What to produce ::
Going line by line through the entries below, tally those that hold the string "computer". Give only the total.

(Working data)

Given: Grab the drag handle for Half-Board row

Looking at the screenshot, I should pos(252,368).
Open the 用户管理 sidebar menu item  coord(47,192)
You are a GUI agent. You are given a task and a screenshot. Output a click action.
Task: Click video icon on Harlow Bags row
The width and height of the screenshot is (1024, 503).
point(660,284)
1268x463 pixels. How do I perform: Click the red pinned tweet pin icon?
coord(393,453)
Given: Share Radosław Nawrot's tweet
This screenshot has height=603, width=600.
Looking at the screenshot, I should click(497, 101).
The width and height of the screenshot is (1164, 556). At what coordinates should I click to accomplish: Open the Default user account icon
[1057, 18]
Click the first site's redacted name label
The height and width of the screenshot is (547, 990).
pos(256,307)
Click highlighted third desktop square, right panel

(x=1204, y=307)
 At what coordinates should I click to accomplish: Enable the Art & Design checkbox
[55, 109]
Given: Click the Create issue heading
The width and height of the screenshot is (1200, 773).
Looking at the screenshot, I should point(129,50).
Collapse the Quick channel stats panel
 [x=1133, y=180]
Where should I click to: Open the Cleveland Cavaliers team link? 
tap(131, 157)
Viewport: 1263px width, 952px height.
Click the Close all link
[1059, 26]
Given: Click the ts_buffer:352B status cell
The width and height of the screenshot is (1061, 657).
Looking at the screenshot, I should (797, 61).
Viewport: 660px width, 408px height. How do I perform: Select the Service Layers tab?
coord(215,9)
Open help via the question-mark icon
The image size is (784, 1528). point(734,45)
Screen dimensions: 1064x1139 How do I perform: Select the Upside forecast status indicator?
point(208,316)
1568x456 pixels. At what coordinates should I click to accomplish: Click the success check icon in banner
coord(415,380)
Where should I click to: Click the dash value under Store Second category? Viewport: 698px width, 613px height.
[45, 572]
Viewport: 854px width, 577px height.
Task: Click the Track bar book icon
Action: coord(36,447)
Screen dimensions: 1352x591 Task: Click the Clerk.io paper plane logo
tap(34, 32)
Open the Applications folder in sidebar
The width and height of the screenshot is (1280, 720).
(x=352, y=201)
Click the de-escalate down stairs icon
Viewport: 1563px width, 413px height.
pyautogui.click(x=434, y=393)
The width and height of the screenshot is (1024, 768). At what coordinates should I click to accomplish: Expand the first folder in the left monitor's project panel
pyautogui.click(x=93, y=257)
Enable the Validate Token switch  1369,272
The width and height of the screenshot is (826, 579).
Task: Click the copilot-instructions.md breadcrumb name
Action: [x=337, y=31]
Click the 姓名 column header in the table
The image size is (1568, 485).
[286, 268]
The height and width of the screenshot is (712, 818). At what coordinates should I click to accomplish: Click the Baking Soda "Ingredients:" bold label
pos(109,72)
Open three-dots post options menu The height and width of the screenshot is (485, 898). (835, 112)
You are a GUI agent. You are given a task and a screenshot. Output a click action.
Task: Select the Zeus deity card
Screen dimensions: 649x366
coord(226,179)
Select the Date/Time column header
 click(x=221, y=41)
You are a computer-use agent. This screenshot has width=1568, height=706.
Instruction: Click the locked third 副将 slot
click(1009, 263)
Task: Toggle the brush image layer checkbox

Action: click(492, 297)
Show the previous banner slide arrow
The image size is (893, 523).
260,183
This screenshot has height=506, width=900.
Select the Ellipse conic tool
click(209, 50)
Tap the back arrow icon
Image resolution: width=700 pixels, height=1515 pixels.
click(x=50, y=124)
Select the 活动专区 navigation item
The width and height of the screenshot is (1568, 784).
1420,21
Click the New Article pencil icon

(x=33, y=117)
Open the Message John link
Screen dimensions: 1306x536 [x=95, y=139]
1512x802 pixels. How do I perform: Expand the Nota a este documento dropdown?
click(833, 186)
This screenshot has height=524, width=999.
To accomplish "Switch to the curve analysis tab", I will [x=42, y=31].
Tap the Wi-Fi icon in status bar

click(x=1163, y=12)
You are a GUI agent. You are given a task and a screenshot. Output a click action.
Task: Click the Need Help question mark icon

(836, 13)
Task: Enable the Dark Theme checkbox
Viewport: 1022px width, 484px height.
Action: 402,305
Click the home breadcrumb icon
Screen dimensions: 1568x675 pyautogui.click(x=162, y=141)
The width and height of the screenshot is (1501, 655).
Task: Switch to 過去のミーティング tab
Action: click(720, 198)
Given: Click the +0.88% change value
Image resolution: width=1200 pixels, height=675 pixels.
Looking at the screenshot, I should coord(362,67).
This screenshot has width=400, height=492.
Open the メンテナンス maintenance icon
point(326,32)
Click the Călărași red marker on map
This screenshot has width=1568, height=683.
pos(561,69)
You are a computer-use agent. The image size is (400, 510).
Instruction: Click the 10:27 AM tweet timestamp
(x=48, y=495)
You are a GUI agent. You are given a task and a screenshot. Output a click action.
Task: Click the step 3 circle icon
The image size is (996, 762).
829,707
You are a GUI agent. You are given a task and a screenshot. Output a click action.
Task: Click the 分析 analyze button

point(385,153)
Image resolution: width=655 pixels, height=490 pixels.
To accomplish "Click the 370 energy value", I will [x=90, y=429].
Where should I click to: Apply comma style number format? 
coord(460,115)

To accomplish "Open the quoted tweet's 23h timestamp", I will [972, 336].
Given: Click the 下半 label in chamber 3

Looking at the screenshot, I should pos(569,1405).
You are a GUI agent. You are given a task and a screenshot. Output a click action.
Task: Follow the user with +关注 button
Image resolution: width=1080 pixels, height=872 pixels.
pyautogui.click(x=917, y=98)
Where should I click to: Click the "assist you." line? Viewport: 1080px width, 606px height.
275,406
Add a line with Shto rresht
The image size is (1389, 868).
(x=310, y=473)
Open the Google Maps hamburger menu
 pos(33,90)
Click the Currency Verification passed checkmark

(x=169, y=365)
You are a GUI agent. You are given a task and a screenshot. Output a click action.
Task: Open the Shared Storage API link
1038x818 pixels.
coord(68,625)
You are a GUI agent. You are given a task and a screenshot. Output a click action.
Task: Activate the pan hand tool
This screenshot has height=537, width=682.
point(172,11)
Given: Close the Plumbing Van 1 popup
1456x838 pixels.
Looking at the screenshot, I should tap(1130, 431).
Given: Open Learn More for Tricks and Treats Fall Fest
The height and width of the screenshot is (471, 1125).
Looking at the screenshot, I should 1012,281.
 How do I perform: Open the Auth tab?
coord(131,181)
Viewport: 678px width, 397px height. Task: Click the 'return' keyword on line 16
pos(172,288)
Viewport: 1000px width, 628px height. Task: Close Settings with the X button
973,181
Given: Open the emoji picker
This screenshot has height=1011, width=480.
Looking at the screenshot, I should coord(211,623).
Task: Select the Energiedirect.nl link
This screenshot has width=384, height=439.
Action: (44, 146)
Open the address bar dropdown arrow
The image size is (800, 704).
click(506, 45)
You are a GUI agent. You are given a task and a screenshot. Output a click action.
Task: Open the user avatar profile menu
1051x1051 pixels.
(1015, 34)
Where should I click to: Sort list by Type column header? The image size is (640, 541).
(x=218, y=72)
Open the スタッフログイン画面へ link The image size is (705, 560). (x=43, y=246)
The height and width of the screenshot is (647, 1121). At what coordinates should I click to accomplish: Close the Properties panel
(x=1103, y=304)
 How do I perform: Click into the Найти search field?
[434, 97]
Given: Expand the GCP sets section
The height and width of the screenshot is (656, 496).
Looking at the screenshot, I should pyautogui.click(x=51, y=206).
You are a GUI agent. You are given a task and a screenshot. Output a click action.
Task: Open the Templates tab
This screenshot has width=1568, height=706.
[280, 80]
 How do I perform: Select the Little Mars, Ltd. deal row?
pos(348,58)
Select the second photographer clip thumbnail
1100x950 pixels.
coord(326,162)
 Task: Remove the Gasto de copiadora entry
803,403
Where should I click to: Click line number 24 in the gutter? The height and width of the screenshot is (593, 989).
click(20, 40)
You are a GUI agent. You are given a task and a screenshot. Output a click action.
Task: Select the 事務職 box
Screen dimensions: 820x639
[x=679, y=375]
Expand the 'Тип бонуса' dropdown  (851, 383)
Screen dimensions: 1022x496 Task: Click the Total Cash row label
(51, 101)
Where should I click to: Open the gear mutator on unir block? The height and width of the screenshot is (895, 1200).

(End Working data)

Answer for this exercise ::
2